Also von dem genannten Eckenroller halte ich nur bedingt was - ist halt nur für Innenecken. Und jede Innenecke hat auch eine Aussenseite  . Es gibt für Ecken und ähnliches beim Maler-Fachhandel solche Roller, wie sie für kleine Flächen, z.B. Fensterrahmen genommen werden. Die, die ich mein, sind in der Mitte geknickt und sind für Innen- *und * Aussenecken. Ob dein Roller die Superidee ist, weiß ich nicht. Ich persönlich würde den Pinsel - in objektbezogener Ausführung ( klingt jetzt saugut und wichtig  ) bevorzugen. Je nachdem vielleicht ein etwas breiterer Pinsel mit langen Borsten, die sich schön um die Rundungen schmiegt.
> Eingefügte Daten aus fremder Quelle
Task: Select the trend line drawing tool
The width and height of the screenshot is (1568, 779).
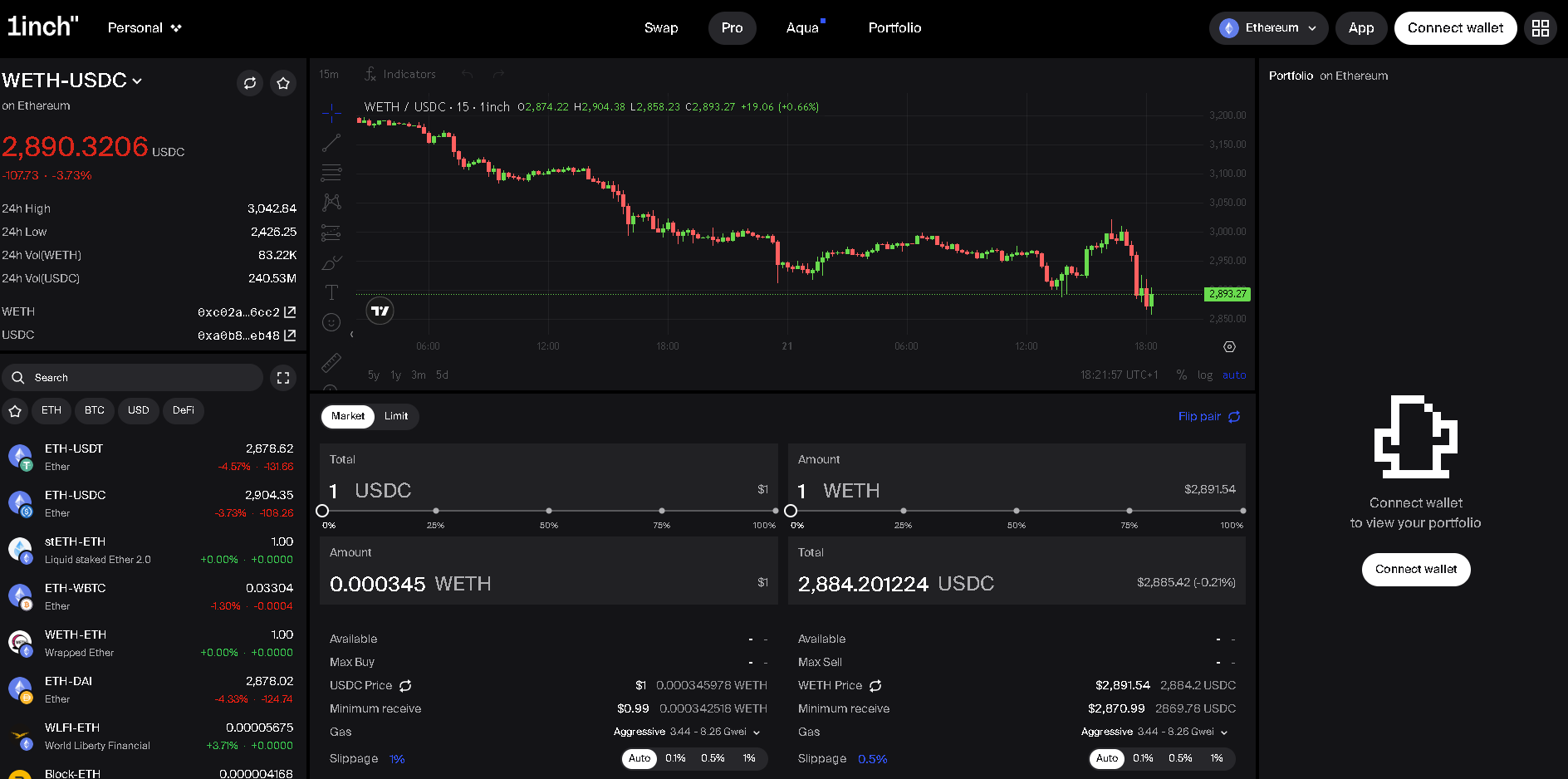Action: click(331, 142)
Zeitfaktor dürfte sich nichts geben, ab und zu in die Farbe eintauchen wirste beides müssen.
Warum fragste nicht mal in so ´nem fachhandel (findeste in den gelben Seiten) nach? die können Dir mit Sicherheit auch weiterhelfen und haben dann das, was sie Dir empfehlen.

Versuch macht kluch - in diesem Sinne, Andreas.


----------